- [Data listing]
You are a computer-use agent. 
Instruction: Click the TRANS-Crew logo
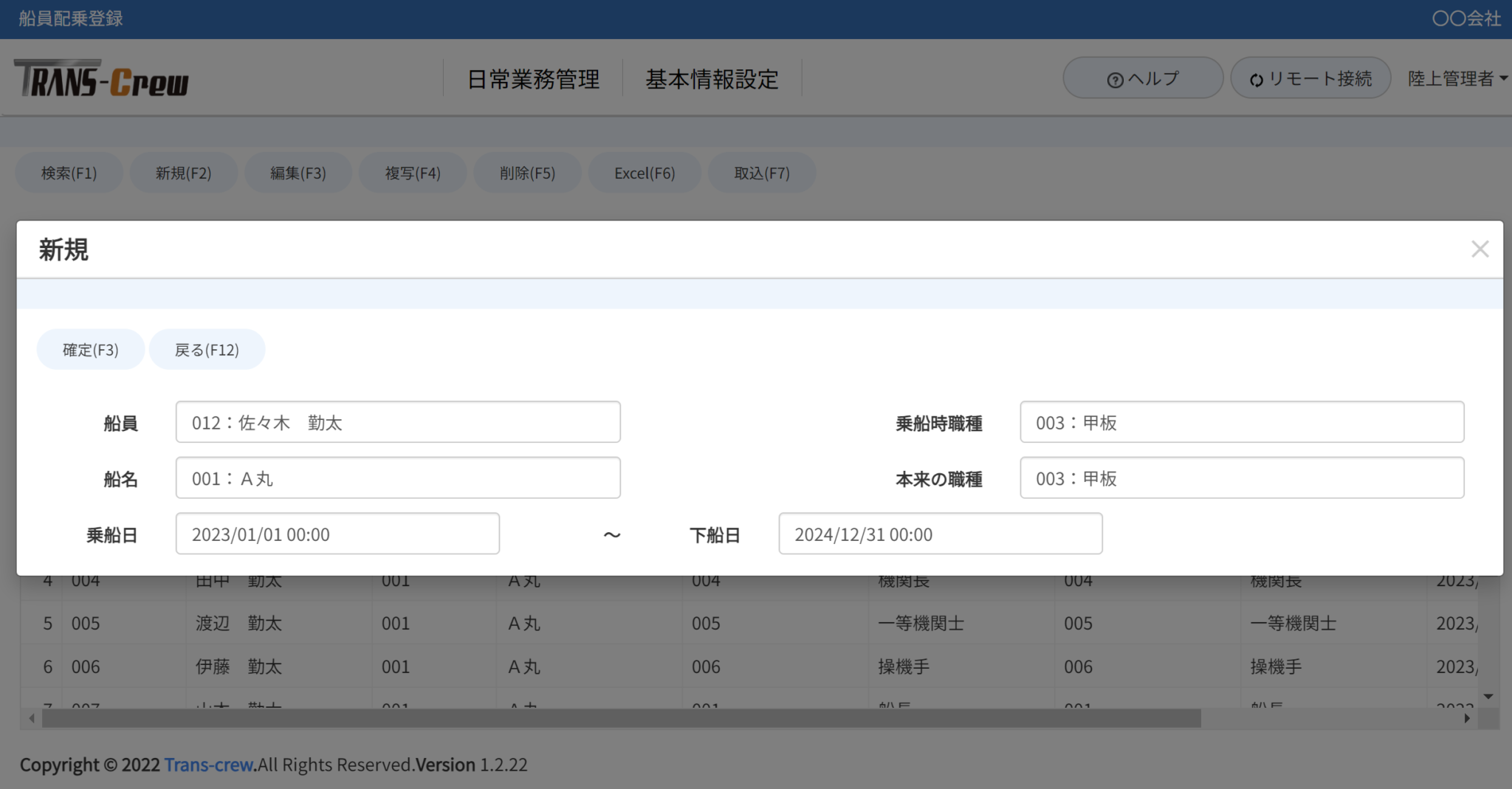pos(101,80)

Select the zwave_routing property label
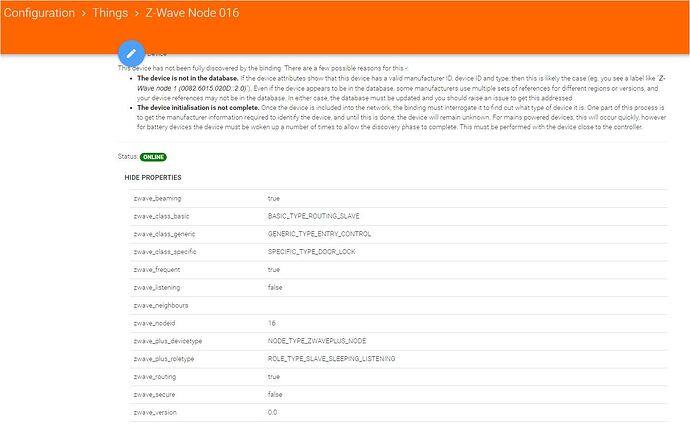point(154,376)
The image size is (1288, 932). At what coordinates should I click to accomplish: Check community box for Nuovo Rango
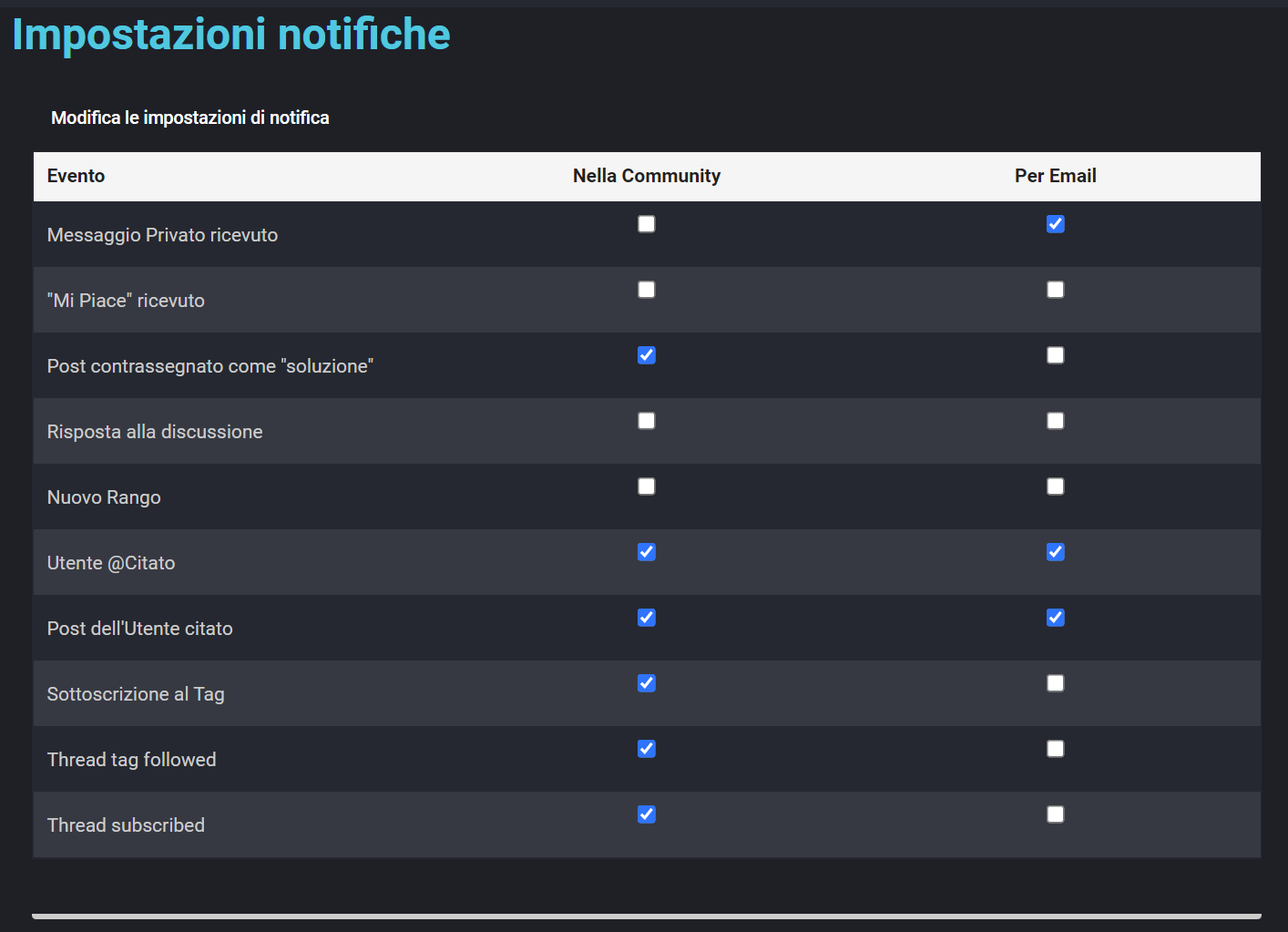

- [Exercise requirements] Print the records again exactly. Skip every picture.

- [Task solution]
You are a computer-use agent. 
Instruction: Click the TRANS-Crew logo
pos(101,80)

Select the zwave_routing property label
point(154,376)
The image size is (1288, 932). At what coordinates should I click to accomplish: Check community box for Nuovo Rango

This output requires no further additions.